The opinion of the court was delivered by: S. Arthur Spiegel United States Senior District Judge
This matter is before the Court on Defendant's Supplemental Motion for Additional Discovery and Protective Order and Motion to Declare H.R. 4472 Unconstitutional (doc. 37), and the United States' Response in Opposition (doc. 40). The Court finds no need for oral hearing on this matter.
In its December 13, 2006 Order, the Court addressed the bulk of Defendant's concerns regarding discovery by ordering the government to make available its evidence to Defendant's expert, in Cleveland, Ohio, while retaining custody of all such evidence (doc. 41). However, Defendant further challenged the constitutionality of the applicable statute, 18 U.S.C. § 3509(m)*fn1 , arguing that it permits the government to bypass its burden to authenticate evidence to determine whether the alleged child pornography is in fact actual child pornography (doc. 37). Defendant indicated that the same issues bearing on the constitutionality of Section 3509(m) were pending before the Honorable Robert E. Payne, of the United States District Court for the Eastern District of Virginia, in the case United States of America v. David Leroy Knellinger, No. 3:06-CR-126 (Id.). This Court therefore found it appropriate to stay its consideration of the question of the constitutionality of Section 3509(m) pending the outcome of the Knellinger decision.

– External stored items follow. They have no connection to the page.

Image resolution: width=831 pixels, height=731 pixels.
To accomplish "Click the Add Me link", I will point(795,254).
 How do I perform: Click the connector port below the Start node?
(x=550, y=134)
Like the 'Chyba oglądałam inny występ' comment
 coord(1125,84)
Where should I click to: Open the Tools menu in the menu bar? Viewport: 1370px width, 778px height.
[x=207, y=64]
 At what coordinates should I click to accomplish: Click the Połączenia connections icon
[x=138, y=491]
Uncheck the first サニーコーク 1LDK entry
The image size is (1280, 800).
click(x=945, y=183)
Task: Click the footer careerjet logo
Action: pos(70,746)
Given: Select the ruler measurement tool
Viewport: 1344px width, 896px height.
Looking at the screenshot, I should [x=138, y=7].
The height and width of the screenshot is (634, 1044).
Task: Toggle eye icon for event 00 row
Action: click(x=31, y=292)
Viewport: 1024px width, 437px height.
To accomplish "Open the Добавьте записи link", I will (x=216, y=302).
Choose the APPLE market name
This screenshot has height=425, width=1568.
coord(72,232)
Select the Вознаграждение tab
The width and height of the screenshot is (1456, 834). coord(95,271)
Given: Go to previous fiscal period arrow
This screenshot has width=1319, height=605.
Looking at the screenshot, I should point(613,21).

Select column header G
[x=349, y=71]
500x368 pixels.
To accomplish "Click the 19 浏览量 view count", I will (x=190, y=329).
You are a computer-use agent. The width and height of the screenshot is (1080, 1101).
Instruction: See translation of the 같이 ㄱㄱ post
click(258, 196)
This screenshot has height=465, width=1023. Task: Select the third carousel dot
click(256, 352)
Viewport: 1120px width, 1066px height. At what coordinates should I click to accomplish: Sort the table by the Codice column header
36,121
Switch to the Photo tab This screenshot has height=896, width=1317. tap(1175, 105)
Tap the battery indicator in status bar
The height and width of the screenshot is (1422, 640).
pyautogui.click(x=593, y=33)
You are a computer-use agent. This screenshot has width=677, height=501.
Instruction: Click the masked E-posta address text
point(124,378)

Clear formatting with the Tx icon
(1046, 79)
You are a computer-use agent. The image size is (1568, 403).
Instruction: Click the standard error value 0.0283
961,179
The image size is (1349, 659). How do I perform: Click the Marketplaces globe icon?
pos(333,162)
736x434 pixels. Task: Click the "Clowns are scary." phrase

On January 25, 2007, Judge Payne issued his decision, finding that Section 3509(m) "can be given a reasonable construction which avoids the need for a constitutional decision," and that such construction "simply requires the Court to ascertain. . .whether the statutorily required ample opportunity to examine, view, and inspect the hard drive has been given. If not, the statute permits a copy to be supplied." United States v. Knellinger, No. 3:06-CR-126, 2007 U.S. Dist. LEXIS 5825, *27 (E.D. Va., January 25, 2007). After a review of the record before him, Judge Payne found that the practical realities facing the Defendant, in that he would be forced to incur cost-prohibitive expenses to transport expert equipment to a government facility, meant that the government could not provide ample opportunity for examination of the evidence. Id. at *23, *27-28. Accordingly, Judge Payne ordered the government to provide copies of the evidence, subject to a protective order. Id. at *28.
The record before this Court is devoid of evidence that Defendant has found review by his expert in Cleveland cost-prohibitive, or that the government in any way has failed to provide ample opportunity for examination of the evidence. The Court therefore finds no basis for a finding that the application of Section 3509(m) in this case violates Defendant's rights. Indeed, should similar facts arise to those in Knellinger, the statute provides a safety valve in the event the government cannot provide ample opportunity for Defendant to review the evidence.
The Court further rejects Defendant's arguments that Section 3509(m) allows the government to bypass its burden to authenticate evidence, and that the statute is unconstitutional in that it applies prior to a judicial finding that the images in question are in fact child pornography. The government's position is well taken that the first issue is a trial issue to be addressed at the appropriate time. As for the second issue, the Court finds well taken the government's argument that because Section 3509(m) guarantees Defendant access to the evidence at issue, there is no harm to Defendant even if he disputes the classification of the material as contraband. Defendant can still prepare his case, and should he convince a jury that the government failed to meet its burden of proof in establishing beyond a reasonable doubt that the material constitutes child pornography, then he would be acquitted.
The Court finds no merit in Defendant's argument that the statute violates the work-product doctrine, as he has not established how he would be forced to reveal a trial strategy that he would not otherwise be required to show in advance under Fed. R. Crim. P. 16. In summary, the Court finds that though Section 3509(m) may inconvenience trial counsel and Defendant's experts, it does not preclude Defendant from preparing his case for trial. As the statute provides a safety valve permitting the Court to order the production to Defendant of the materials where the government fails to make them reasonably available, the Court sees no basis for a due process challenge. Section 3509(m) does not necessarily deny Defendant a fair trial. United States v. Valenzuela-Bernal, 458 U.S. 858, 872 (1982). For all of these reasons, the Court rejects Defendant's challenge to the constitutionality of the statute, whether on its face, or as applied to the facts of this case.
Accordingly the Court DENIES Defendant's Supplemental Motion for Discovery and Protective Order and Motion to Declare H.R. 4472 Unconstitutional (doc. 37), SETS the final pretrial conference for 2:00 P.M. on March 14, 2007, and SCHEDULES the three-day jury trial to commence April 17, 2007.